For small and rural ISPs, the margin for guesswork is thin. You’re operating in a fixed geography, often competing against providers who weren’t there five years ago. Your team handles billing, service calls, and customer questions without much redundancy. The telecom KPIs for small providers covered below are the ones we see matter most — not because a consultant put them on a list, but because they keep showing up in the conversations operators have when something goes sideways, or when something goes right and they want to know why.

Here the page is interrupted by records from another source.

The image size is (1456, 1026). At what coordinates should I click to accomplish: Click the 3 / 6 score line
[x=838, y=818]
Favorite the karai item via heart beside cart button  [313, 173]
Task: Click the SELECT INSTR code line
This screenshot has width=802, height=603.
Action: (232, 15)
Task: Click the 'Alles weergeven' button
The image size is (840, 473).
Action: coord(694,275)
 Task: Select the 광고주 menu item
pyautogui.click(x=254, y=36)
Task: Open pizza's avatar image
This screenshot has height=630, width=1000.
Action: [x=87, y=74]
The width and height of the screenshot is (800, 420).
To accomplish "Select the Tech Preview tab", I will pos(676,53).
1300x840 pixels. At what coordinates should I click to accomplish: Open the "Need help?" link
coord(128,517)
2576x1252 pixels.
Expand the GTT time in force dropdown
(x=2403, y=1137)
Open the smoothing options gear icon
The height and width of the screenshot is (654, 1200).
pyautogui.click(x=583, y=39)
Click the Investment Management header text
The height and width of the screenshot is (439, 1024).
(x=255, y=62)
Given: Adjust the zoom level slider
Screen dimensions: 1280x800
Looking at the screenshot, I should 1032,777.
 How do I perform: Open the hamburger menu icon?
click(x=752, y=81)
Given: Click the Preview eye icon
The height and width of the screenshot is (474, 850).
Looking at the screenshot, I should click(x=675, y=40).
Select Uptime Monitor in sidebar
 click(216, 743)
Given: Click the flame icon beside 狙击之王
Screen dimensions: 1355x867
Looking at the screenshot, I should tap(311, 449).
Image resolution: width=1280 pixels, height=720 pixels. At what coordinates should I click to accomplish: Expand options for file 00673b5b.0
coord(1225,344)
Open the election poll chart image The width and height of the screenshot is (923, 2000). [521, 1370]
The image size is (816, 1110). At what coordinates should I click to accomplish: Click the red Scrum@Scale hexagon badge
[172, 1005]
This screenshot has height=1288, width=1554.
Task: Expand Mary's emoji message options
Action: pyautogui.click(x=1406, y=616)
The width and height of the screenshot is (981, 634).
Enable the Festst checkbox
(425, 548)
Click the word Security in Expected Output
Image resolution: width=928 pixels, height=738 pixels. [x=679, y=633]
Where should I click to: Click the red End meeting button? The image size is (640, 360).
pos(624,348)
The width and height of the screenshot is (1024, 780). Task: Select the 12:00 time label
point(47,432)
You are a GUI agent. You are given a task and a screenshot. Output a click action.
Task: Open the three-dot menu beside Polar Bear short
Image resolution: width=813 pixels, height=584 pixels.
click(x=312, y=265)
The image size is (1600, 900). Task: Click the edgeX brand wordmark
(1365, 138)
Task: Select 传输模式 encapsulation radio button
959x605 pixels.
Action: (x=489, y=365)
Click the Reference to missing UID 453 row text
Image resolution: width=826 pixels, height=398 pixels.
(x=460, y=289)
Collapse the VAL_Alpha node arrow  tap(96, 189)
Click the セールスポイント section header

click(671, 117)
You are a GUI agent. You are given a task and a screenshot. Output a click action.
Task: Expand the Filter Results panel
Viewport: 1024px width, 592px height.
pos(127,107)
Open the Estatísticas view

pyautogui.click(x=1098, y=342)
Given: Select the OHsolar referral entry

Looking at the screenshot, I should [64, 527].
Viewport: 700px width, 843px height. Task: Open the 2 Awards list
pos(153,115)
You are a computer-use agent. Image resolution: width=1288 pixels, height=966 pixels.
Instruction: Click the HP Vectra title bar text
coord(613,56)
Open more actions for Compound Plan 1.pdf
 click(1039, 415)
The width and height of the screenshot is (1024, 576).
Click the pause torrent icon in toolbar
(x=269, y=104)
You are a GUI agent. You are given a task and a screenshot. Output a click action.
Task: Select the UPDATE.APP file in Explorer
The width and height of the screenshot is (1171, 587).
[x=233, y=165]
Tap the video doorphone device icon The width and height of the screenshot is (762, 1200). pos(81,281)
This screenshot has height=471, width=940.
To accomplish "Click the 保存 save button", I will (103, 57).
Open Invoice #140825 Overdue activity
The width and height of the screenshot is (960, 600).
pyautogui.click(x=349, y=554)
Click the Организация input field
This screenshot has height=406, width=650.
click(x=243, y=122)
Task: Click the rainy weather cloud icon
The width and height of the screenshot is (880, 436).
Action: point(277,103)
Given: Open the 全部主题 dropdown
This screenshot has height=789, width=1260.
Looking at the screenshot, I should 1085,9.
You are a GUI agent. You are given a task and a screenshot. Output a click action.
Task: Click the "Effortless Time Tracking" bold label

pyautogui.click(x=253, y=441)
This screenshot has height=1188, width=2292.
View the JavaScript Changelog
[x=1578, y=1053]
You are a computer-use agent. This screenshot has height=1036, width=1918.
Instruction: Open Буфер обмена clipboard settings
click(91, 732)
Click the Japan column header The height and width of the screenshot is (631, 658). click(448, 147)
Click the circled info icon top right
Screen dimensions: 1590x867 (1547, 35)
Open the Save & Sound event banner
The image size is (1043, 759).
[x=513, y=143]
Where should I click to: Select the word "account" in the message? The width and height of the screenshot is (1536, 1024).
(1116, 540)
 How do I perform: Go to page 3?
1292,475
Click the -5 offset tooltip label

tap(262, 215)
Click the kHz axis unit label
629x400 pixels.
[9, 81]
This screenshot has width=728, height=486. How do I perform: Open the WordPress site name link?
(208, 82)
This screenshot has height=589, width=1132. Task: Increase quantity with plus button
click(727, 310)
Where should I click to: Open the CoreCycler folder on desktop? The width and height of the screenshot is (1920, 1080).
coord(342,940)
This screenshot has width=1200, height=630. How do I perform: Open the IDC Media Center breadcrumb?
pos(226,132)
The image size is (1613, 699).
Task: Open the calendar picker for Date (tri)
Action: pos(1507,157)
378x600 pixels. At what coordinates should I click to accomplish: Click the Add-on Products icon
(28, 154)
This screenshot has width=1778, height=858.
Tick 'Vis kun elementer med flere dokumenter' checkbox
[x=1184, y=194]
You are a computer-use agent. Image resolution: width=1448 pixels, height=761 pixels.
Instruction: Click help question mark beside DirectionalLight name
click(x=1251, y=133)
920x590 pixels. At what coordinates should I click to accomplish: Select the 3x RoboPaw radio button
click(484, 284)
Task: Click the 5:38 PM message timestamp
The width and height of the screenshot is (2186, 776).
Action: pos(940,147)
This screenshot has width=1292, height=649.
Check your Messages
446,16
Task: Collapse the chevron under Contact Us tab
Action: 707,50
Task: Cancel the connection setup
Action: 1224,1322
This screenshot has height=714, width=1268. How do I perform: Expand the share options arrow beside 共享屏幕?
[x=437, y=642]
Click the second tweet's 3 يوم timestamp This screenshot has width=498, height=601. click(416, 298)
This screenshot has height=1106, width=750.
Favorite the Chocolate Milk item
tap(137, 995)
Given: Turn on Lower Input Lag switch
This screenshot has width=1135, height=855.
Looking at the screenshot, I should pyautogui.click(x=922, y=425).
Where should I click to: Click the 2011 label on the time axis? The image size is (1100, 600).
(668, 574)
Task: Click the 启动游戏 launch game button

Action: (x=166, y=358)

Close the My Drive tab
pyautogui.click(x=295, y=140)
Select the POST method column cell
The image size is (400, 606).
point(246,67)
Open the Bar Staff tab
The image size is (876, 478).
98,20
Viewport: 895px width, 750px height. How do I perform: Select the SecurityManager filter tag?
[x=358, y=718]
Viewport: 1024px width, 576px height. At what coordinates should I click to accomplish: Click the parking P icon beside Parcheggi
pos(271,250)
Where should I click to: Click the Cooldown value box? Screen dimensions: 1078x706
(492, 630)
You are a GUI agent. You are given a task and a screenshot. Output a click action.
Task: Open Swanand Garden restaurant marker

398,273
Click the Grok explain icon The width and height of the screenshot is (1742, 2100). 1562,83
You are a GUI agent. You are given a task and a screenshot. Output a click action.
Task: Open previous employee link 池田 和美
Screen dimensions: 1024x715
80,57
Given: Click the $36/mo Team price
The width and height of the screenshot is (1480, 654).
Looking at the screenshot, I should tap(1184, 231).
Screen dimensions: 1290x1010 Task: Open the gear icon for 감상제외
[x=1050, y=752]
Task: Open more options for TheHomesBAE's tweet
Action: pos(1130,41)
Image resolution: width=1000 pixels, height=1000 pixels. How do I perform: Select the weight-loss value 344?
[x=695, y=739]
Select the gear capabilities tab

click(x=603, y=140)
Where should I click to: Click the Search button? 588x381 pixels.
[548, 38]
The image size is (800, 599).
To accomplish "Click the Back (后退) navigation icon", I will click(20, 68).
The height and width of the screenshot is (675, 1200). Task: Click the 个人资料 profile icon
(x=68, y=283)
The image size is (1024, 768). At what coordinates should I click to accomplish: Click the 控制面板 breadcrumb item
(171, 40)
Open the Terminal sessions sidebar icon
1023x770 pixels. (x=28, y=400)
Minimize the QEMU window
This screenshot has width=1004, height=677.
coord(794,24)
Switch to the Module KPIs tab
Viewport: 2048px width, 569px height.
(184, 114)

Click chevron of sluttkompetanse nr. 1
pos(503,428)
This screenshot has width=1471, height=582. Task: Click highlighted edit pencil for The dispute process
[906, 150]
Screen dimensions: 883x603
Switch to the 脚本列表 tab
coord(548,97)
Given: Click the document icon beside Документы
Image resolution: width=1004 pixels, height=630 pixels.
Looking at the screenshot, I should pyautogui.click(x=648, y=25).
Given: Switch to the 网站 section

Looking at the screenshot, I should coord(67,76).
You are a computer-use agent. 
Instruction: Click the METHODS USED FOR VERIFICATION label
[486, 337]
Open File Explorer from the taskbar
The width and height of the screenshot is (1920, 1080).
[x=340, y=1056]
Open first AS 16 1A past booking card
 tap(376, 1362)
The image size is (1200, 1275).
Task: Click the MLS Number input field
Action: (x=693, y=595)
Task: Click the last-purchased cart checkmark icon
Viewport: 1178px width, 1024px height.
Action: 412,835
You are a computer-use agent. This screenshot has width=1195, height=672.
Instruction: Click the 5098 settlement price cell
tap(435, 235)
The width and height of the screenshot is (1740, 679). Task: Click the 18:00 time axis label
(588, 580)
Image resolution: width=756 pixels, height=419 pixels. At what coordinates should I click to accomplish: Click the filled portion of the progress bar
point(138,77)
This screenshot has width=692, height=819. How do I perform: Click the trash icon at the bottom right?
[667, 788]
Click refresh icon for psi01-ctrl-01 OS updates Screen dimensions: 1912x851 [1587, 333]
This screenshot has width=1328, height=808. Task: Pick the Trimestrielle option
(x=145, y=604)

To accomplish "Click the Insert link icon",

Financial Broadband Provider KPIs to Track: ARPU, MRR, and CAC

What moves ARPU in the right direction is fairly predictable: managed Wi-Fi, cybersecurity add-ons, and bundled services can each contribute $5–$15/month per account, based on typical ISP pricing structures. More important than the specific offer is whether you can see which customers have taken those add-ons and which haven’t. That visibility lives in your billing platform.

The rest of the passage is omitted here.